30 Responses to “NZ off negative outlook”

  1. metcalph (1,430 comments) says:

    Presumably the Government revealed to S&P the overdraft facility it had with Westpac…

    Vote: Thumb up 0 Thumb down 0 You need to be logged in to vote
  2. Michaels (1,318 comments) says:

    What a difference a banker makes instead of tossers :-)

    Vote: Thumb up 0 Thumb down 0 You need to be logged in to vote
  3. Grant Michael McKenna (1,159 comments) says:

    Richard Seddon had 13 years, 44 days in office. How many will John Key serve? Given the skill with which this budget has been managed I’d say that the Key/English team has a chance of taking Seddon’s record.

    Vote: Thumb up 0 Thumb down 0 You need to be logged in to vote
  4. Bevan (3,924 comments) says:

    So with this change from negative to stable – does that mean our interest payments are less?

    Vote: Thumb up 0 Thumb down 0 You need to be logged in to vote
  5. Friedman4Eva (2 comments) says:

    If anything, the upgrade suggests they could have kept the tax cuts and not even touched expenditure.

    The tax cuts that have been shelved cost under $1 billion.

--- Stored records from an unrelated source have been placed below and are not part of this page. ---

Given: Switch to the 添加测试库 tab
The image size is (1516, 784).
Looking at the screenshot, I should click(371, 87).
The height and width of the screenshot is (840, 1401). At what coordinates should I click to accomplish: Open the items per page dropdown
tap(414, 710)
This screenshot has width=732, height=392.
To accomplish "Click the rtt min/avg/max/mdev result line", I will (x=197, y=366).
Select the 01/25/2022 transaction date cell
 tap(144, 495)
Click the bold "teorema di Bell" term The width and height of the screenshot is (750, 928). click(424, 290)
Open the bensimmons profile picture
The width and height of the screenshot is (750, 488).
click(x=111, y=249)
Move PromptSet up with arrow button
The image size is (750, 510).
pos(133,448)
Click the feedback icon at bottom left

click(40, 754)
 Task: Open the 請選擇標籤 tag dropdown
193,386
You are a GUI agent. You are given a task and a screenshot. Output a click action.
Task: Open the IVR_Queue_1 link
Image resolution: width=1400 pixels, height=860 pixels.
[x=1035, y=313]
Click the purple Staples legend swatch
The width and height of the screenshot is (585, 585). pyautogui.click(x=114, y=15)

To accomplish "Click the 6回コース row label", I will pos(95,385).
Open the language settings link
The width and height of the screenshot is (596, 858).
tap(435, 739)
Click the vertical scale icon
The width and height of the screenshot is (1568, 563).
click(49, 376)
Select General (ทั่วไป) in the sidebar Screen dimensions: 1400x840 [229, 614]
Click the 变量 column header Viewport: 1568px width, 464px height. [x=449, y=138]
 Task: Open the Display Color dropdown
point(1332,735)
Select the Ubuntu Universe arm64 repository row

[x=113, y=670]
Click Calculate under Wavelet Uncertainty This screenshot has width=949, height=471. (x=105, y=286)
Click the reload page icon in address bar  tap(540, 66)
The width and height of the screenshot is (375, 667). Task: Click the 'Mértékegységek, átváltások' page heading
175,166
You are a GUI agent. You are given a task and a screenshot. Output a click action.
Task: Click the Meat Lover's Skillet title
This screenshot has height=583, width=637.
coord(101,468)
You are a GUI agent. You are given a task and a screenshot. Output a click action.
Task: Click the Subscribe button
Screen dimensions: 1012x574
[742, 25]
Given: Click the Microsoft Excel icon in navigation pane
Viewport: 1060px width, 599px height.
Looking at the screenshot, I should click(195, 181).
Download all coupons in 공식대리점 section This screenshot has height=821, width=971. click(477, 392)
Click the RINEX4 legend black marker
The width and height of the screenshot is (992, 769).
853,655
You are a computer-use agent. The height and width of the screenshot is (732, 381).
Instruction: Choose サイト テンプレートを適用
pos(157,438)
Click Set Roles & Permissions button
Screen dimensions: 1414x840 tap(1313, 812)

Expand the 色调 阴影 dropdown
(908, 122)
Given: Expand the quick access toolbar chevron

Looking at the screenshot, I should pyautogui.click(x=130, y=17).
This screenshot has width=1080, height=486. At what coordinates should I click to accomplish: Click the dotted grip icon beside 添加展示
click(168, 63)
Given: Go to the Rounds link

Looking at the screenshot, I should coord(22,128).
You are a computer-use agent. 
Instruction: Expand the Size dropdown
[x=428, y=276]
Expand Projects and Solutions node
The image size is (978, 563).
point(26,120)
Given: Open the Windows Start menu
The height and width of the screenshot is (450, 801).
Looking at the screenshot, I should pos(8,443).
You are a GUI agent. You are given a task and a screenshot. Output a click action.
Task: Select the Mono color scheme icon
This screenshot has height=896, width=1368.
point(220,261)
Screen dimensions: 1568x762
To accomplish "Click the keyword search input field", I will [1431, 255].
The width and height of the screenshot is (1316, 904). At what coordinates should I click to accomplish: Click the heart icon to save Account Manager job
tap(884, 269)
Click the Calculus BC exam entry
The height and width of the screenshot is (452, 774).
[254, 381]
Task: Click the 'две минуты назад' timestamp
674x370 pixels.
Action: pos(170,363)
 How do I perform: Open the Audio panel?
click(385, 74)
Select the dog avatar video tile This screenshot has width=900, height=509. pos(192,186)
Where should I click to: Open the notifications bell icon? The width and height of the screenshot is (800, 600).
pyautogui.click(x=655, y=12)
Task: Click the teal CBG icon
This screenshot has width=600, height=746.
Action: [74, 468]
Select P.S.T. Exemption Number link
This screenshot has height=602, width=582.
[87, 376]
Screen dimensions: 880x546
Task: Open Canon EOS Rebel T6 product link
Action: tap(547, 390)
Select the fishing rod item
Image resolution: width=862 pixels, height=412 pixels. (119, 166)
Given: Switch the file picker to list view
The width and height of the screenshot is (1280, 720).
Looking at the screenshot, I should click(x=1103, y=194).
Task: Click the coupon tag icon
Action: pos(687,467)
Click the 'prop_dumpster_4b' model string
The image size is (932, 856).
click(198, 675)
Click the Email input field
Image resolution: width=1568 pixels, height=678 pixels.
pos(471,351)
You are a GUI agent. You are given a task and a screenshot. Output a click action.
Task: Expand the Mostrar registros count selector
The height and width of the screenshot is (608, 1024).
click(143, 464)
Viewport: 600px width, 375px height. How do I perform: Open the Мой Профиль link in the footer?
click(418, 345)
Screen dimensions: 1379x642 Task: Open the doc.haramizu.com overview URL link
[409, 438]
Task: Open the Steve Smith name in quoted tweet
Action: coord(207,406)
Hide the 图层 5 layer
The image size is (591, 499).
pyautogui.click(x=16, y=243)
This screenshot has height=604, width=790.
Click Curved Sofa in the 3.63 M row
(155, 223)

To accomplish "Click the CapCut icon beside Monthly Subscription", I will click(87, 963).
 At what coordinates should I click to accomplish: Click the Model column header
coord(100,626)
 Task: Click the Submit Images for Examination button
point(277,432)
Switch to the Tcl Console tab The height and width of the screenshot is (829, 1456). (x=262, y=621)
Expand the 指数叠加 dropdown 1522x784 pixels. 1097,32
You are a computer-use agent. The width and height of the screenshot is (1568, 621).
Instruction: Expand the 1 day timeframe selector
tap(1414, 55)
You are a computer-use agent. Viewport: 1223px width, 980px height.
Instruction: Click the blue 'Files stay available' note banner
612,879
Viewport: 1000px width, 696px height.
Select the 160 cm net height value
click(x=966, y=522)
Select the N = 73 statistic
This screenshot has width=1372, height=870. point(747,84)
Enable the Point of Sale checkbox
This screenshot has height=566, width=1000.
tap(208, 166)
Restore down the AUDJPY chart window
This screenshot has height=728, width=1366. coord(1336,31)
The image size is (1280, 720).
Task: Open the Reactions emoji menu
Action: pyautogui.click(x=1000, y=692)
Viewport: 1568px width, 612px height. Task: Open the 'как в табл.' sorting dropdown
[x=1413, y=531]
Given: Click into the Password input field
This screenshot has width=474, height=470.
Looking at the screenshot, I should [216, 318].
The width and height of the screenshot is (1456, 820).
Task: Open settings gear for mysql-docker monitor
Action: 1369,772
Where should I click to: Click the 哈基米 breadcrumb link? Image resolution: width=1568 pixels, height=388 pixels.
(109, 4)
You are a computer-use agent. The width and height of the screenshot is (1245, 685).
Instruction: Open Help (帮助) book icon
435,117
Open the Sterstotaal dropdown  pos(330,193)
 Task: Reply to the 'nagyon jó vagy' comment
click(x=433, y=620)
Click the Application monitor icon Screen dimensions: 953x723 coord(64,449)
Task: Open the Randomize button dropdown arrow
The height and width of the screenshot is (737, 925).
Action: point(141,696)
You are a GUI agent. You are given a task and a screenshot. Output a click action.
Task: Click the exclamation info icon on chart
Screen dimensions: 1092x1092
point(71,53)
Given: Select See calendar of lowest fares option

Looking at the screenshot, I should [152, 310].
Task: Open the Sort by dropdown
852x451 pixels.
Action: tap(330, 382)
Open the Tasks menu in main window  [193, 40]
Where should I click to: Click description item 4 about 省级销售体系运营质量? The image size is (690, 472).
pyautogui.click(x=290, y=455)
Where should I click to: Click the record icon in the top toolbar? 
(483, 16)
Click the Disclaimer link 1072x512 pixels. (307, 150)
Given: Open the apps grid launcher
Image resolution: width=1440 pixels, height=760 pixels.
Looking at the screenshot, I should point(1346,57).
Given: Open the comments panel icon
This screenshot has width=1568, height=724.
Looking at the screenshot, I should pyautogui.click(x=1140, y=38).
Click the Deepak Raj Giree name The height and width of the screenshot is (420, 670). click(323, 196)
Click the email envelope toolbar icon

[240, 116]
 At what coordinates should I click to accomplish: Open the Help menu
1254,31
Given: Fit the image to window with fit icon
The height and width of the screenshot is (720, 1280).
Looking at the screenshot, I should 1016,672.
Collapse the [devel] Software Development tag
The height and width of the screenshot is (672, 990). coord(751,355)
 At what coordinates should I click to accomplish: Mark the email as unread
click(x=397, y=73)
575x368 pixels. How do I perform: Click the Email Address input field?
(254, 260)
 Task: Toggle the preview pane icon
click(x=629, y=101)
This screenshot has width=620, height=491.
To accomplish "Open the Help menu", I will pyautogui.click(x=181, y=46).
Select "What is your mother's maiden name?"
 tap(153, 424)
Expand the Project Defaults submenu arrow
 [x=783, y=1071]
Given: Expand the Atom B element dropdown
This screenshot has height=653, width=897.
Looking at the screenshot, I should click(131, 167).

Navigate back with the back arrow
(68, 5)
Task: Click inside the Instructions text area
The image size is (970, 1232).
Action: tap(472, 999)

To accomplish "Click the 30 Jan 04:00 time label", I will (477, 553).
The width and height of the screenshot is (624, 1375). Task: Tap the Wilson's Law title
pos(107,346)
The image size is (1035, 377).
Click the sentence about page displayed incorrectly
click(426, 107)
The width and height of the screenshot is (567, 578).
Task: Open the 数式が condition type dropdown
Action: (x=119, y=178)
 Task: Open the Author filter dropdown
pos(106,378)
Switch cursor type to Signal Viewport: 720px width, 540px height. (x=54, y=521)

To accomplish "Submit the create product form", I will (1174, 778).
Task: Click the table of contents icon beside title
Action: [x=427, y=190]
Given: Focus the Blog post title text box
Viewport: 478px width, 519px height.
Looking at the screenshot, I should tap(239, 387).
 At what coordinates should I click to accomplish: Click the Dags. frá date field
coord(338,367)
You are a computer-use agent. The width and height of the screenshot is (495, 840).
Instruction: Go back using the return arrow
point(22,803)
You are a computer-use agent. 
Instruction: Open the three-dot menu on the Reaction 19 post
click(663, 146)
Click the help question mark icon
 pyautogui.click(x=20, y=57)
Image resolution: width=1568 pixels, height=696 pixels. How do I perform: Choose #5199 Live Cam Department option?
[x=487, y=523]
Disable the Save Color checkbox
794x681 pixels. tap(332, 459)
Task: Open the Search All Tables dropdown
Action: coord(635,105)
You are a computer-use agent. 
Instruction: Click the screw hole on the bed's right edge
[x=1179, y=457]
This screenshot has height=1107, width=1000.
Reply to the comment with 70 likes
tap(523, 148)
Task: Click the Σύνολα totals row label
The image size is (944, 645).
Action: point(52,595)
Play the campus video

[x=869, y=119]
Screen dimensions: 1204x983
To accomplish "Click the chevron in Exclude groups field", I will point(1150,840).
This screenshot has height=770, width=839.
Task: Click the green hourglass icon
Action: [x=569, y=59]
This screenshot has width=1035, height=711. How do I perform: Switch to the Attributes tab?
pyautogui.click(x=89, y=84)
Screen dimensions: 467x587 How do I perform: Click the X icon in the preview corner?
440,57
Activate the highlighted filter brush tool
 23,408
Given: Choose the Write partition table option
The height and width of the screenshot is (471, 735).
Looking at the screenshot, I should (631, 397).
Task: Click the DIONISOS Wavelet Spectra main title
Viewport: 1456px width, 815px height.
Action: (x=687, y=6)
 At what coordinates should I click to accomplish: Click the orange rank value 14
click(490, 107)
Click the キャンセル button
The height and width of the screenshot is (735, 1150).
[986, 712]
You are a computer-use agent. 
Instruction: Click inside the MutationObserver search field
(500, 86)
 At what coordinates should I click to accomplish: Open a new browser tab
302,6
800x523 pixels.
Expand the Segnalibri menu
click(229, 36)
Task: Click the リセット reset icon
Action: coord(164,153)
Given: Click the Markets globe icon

Government spending in the 09/10 year is over $65 billion. In other words, the Government needed to find just 1.5 percent of waste to deliver their tax cuts. This is against a backdrop where Government spending is, in real terms, $18 billion dollars higher than it was 9 years ago.

    Cannot believe they did not hone in on waste. Absolutely pathetic.

    Vote: Thumb up 0 Thumb down 0 You need to be logged in to vote
  6. Viking2 (11,467 comments) says:

    Why would anyone take any notice of the very agencies that aaa rated subprime mortgages? A bloody great con job, almost bordering on blackmail. Who pays these bastards?

    Vote: Thumb up 0 Thumb down 0 You need to be logged in to vote
  7. Dave Mann (1,218 comments) says:

    Yeah yeah….. (yawn)…. Who are these godlike creatures anyway? If this S&P outfit is so shit hot, how come THEY aren’t running the world economy then? Eh…? Answer that one, gnomes of Zurich. And where does the apostrophe go? Who’s Poor what? Or are there lots of Poors and nobody can quite get the spelling right?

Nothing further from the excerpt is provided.